Starbucks Closes 600 Stores

Since time immemorial, Starbucks has earned the awe of Wall Street pundits. It has roasted, so to speak, the competition in the designer coffee industry.

Nowadays it’s descended from near-imperviousness to utter doom.

Last July 1, the retail coffee shop titan declared that it will slash its over 7,257 stores in the US by 600. The closures should begin this month through mid-2009, affecting about 12,000 employees.

An ailing US economy’s responsibility is decidedly negligible.

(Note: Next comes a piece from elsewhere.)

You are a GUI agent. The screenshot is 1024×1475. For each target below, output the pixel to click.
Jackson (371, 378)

In fact, Starbucks’ market segment began to dwindle as early last year.

Rather it’s the increasing demystification of an experience once esteemed by many American coffee lovers.

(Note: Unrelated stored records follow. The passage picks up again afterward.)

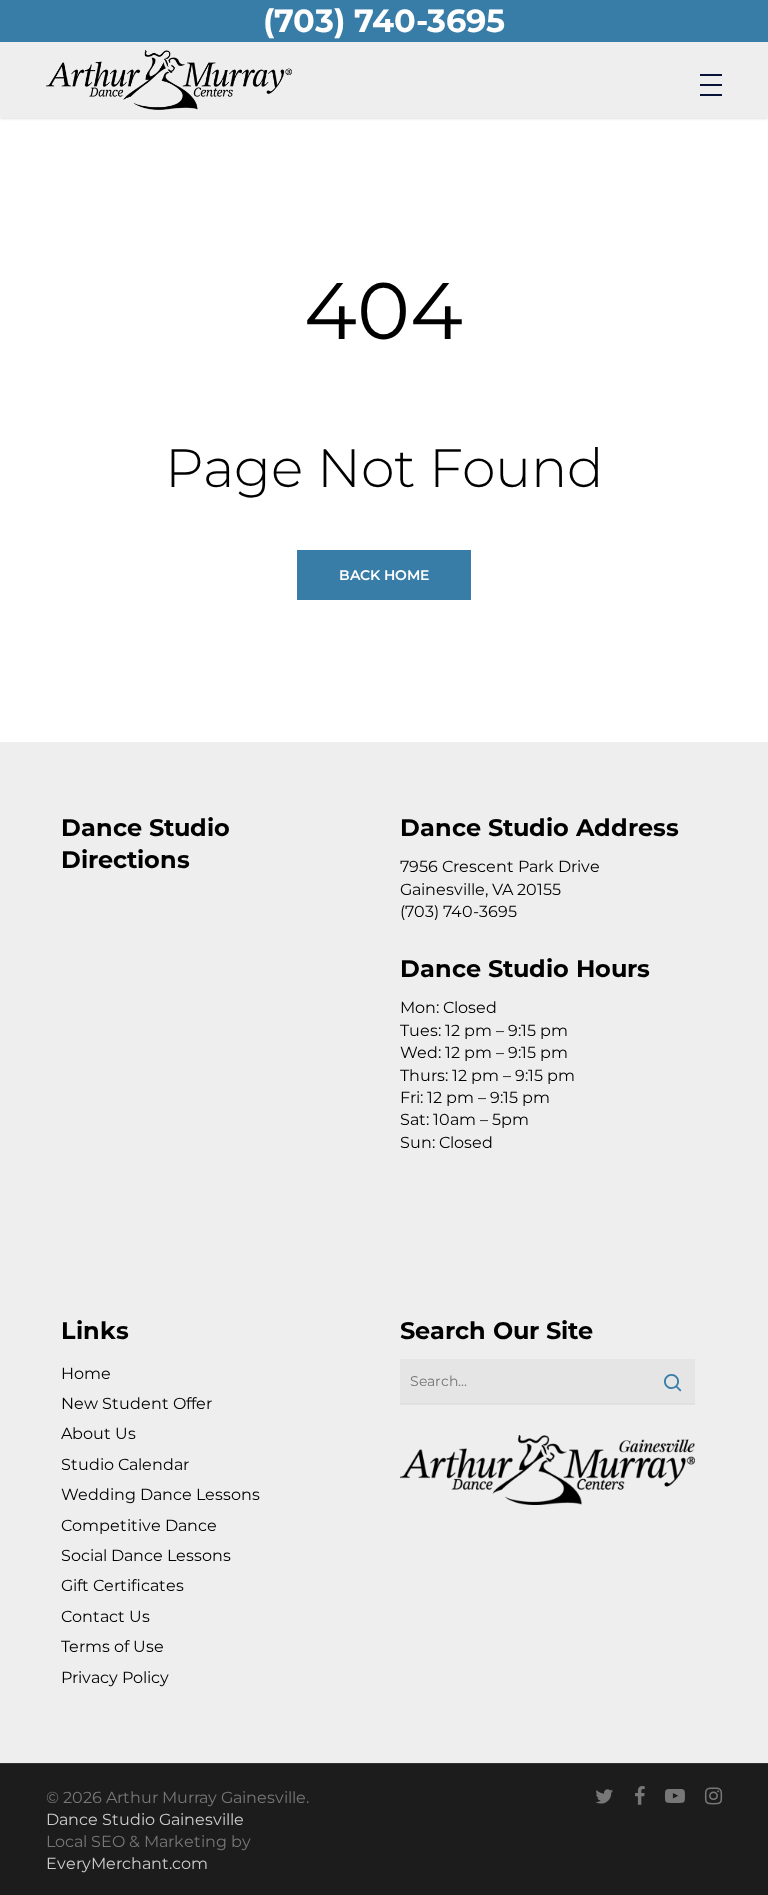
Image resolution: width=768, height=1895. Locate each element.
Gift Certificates (122, 1585)
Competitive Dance (139, 1525)
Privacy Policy (115, 1677)
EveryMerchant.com (127, 1863)
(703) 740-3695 (384, 20)
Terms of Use (112, 1646)
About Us (98, 1433)
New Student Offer (136, 1403)
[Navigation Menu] (711, 84)
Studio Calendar (125, 1464)
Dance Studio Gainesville (145, 1819)
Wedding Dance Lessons (160, 1494)
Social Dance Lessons (146, 1555)
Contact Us (105, 1616)
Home (86, 1373)
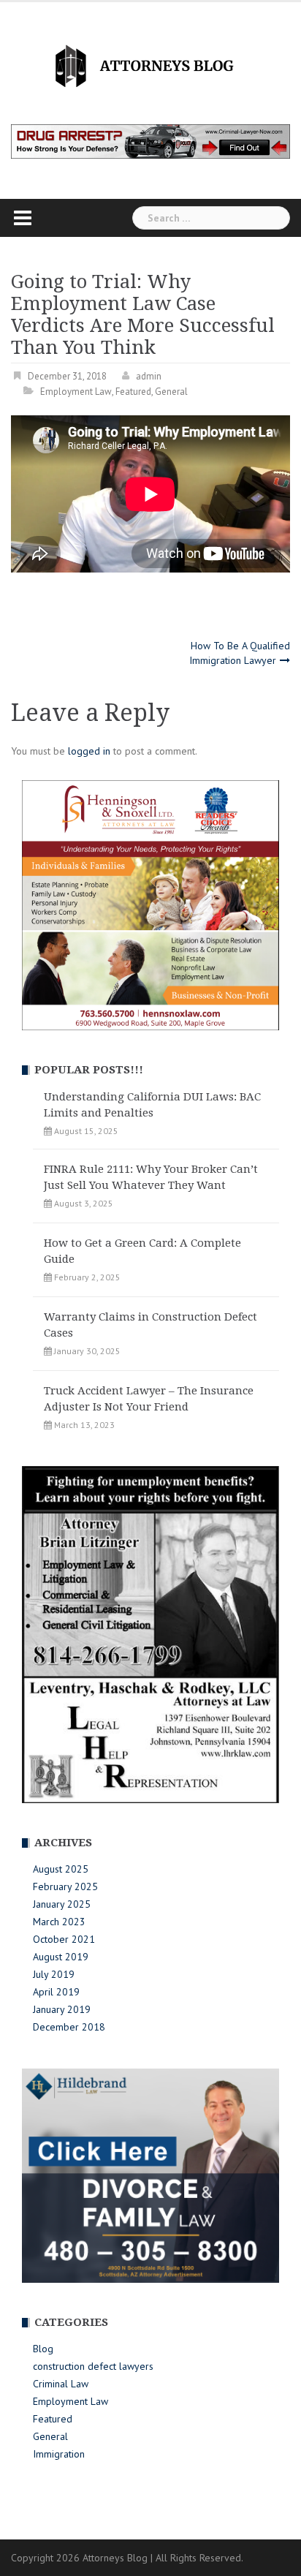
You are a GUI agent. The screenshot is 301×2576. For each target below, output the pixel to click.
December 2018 (69, 2026)
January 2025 (62, 1904)
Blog (43, 2348)
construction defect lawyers (93, 2366)
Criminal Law (60, 2383)
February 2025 (65, 1886)
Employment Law (76, 391)
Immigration (59, 2453)
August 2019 (60, 1956)
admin (148, 376)
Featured (133, 391)
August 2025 (60, 1869)
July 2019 (54, 1974)
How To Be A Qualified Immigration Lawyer (239, 653)
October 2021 (64, 1939)
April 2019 (56, 1991)
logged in (89, 751)
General (171, 391)
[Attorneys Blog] (150, 64)
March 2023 (59, 1921)
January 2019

Analysts say that Starbucks’ expansion was too zippy for its own good, compromising a loyal fanbase for shortsighted growth. The ubiquity of Starbucks stores could only usher in cannibalization and saturation.

This nosedive may also partly be due to overly glossed innovations and introduction of comparatively needless products into the menu. Starbucks has even sold its own music.

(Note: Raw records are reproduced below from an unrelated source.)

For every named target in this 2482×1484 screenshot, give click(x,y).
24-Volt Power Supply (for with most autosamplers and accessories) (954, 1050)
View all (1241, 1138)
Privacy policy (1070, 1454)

Coffee snobs, once the staunchest demographic of the store, are also fleeing from Starbucks’ newfound grab-and-go culture. That makes Starbucks no different from fast-food outlets like McDonald’s, which, incidentally, offer coffee at lower price tags.

This fallen dame should be in a mad scramble to redeem its exclusivity at a price that people can still afford, what with inflation. It may be that Starbucks needs a “grande” enlightenment as much as its customers.